するとくろは陽子の顔に近寄り、優しくほおずりした。


「あはは……くろ……くすぐったいって……明日は結構早いみたいだしもう寝よう?」


 手を伸ばして、くろを抱き寄せて陽子は眠りについた。


 陽子は中庭であおむけになって目覚める。身動きが取れずに恐怖に駆られる。

 月の出ていない夜、見知らぬ女性が歌を陽子に向けて歌っていた。

 中庭から儚げながらも気高いその歌声が紡ぐ歌を静かに聞いていた。

 途切れ途切れで歌詞まではわからなかったが、ほんの少しだけはっきりと聞き取ることができた。

 終わりなき苦しみに、天から来る星により救済を。呪詛に狂いし王に救済を。陽子にはそう聞こえた。

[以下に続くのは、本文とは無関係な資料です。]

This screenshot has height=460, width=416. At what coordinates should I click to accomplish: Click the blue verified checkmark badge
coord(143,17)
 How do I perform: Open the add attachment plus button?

(始めて聞く歌……でも、なんで懐かしく感じるのだろう……)


 そして陽子は気づいた。その女性は泣いていることを。


「ヨーコ! おい!」


(……あれ、なんだか景色がぼやけて)


「マスター! 起きてクダサイ! もう朝食できてマスよ!」


 夢から目覚めた陽子は時計を見て驚く、想った以上に長く寝ていたようだ。


「大変! 急がなきゃ!」


 即座に支度をして飛び出す。皆で飲み込むかのように朝食をとり、急いで鏡を触れて闘技場に向かった。

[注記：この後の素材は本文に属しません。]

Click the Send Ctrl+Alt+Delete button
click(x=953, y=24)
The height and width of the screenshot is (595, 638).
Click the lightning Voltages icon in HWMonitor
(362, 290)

「チームアイリス、ギリギリでしたね。危うく失格になるところでしたよ。控室で準備をしてください」


「皆ごめんね、私が寝坊したせいで……」


「構わねえって、過ぎたことだし事なきを得たんだしさ」


 予選とは打って変わって、静かにそれぞれが控室で開会式の準備をしていた。

陽子達も準備をする間もなく呼び掛けられる。


「お待たせいたしました。選手入場の時間が参りましたので案内しますチームが呼ばれたら出てください」


 最初に呼ばれたのは陽子達だった。


「では登場していただきましょう、率いる少女は吉兆か凶兆か、グランツィル同盟からチームアイリス!」


 陽子がアリーナに足を踏み入れると歓声で迎え入れられる。中には陽子の名を叫ぶ男もいた。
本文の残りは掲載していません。